## Stored data

━━━━━━

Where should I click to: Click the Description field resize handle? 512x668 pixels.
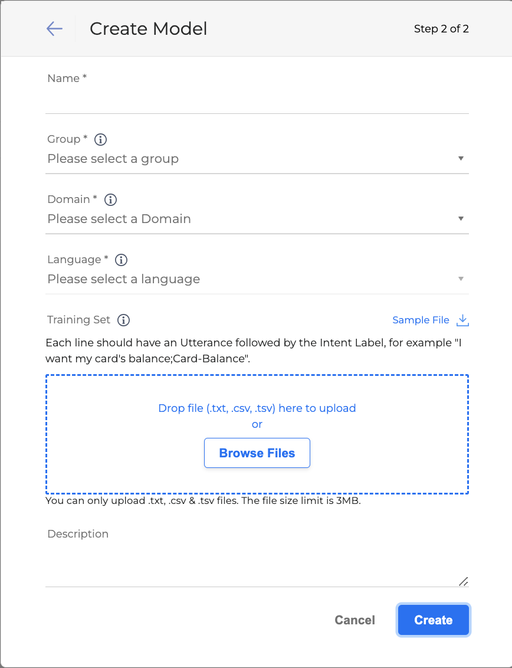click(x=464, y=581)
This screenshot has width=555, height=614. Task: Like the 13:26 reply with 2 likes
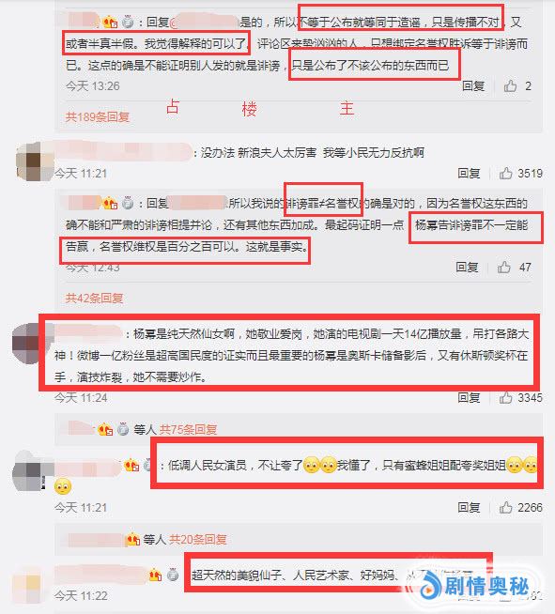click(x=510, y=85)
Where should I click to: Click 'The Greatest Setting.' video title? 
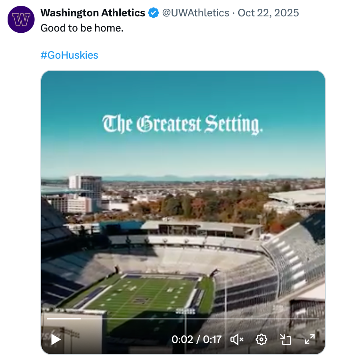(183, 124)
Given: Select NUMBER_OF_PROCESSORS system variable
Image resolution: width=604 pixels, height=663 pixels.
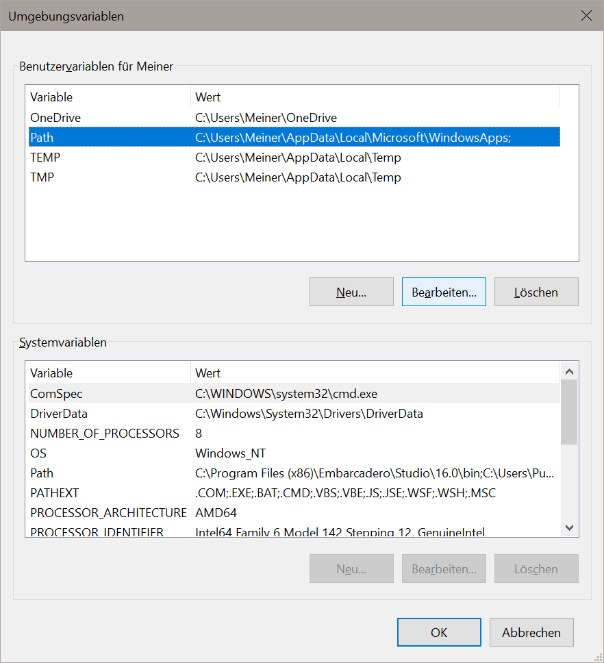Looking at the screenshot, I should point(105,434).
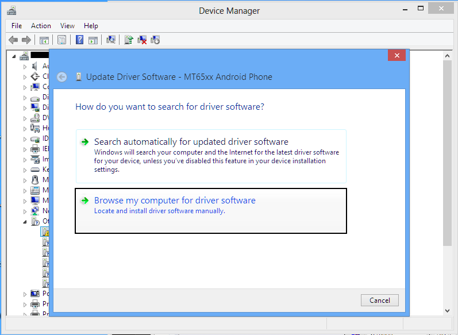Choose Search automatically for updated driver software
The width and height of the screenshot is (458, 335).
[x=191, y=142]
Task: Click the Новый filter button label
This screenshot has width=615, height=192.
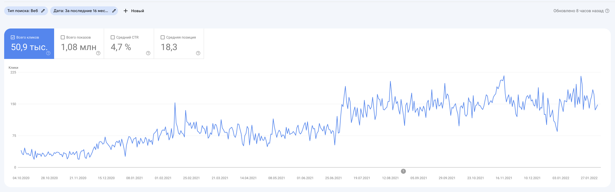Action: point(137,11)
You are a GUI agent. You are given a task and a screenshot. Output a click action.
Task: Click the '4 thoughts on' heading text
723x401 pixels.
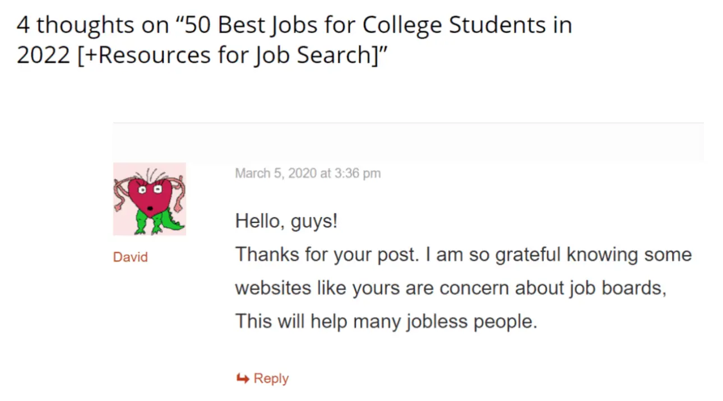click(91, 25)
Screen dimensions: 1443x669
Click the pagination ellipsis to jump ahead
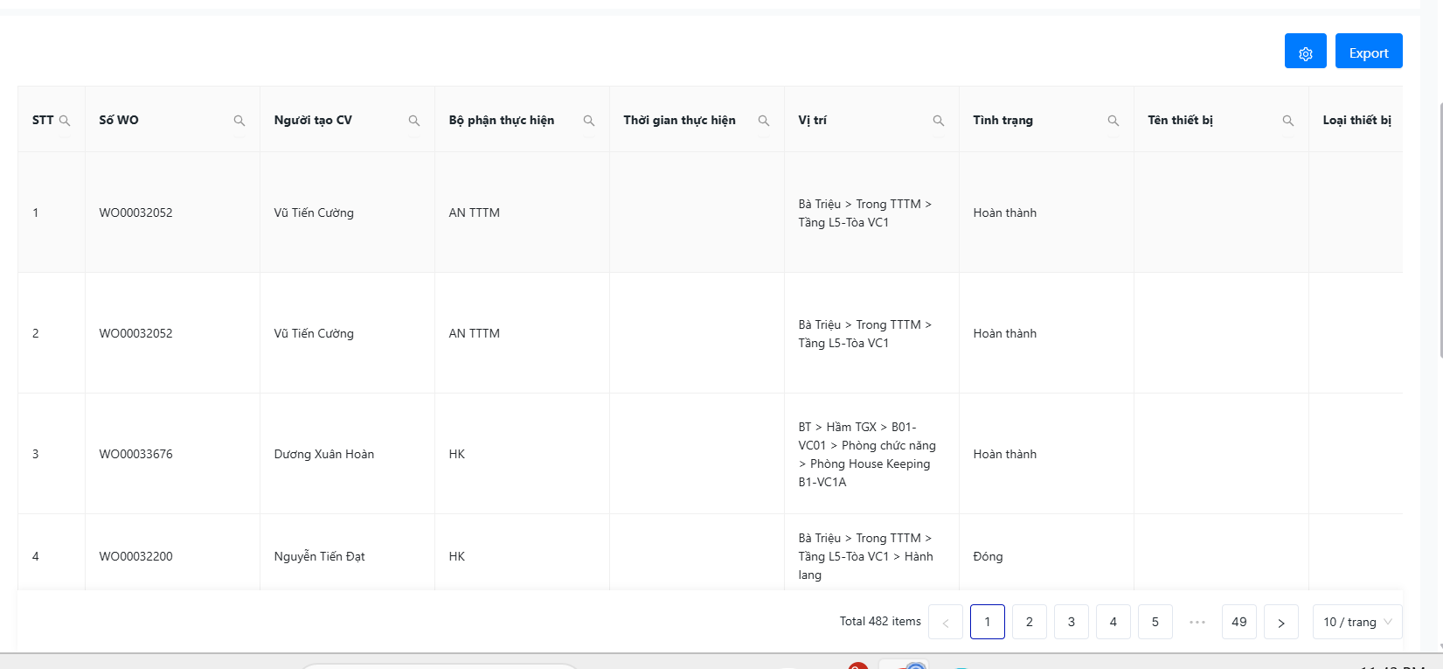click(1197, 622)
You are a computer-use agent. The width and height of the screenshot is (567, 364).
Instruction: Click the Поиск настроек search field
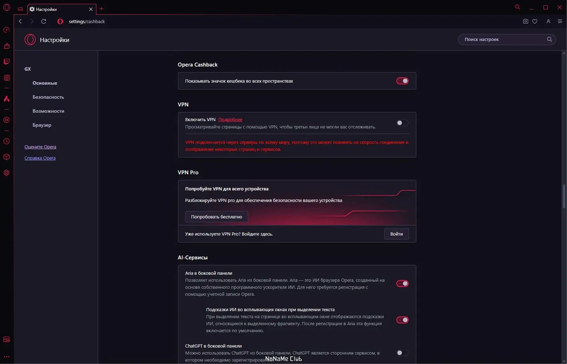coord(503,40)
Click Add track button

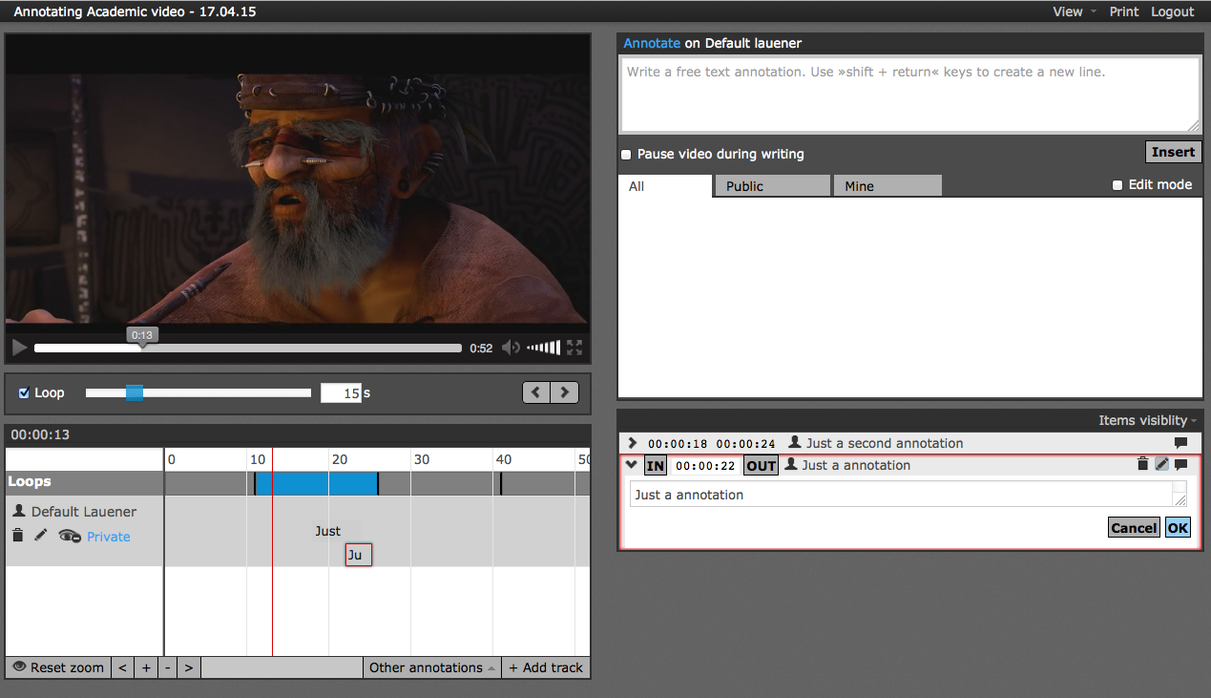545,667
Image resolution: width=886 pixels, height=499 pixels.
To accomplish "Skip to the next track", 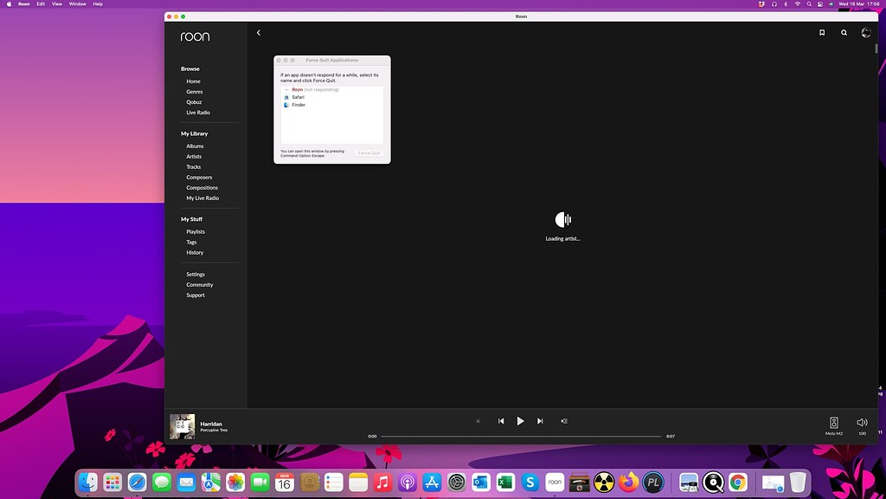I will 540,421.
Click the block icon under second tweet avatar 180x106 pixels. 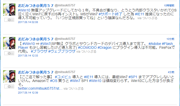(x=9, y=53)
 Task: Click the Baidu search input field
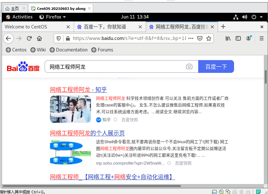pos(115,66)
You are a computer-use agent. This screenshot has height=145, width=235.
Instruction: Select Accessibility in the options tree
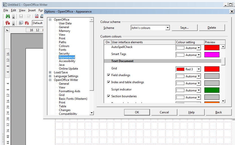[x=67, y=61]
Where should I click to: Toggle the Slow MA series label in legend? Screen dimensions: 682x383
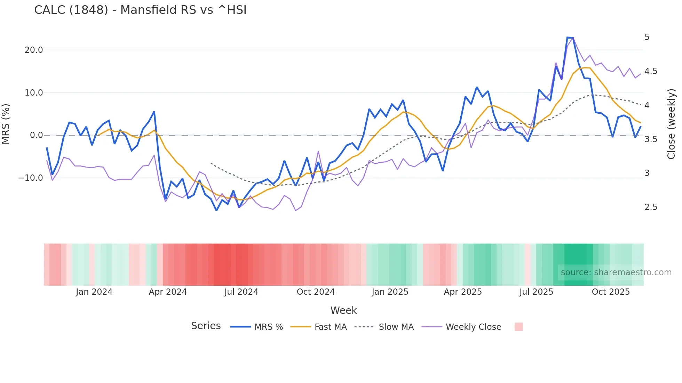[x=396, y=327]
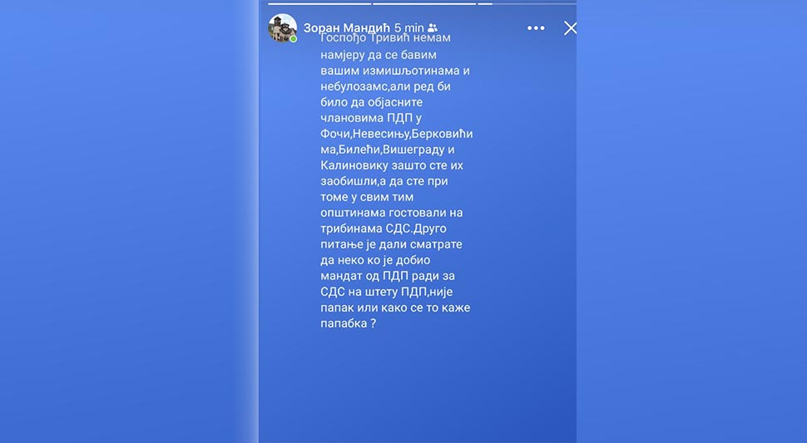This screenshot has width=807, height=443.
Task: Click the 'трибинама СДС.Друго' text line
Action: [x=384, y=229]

━━━━━━

## What to do
Looking through the data above, copy out each line in which the string "computer" occurs.

## Result
You are a computer-use agent. The width and height of the screenshot is (567, 364).
You are a computer-use agent. This screenshot has height=145, width=235.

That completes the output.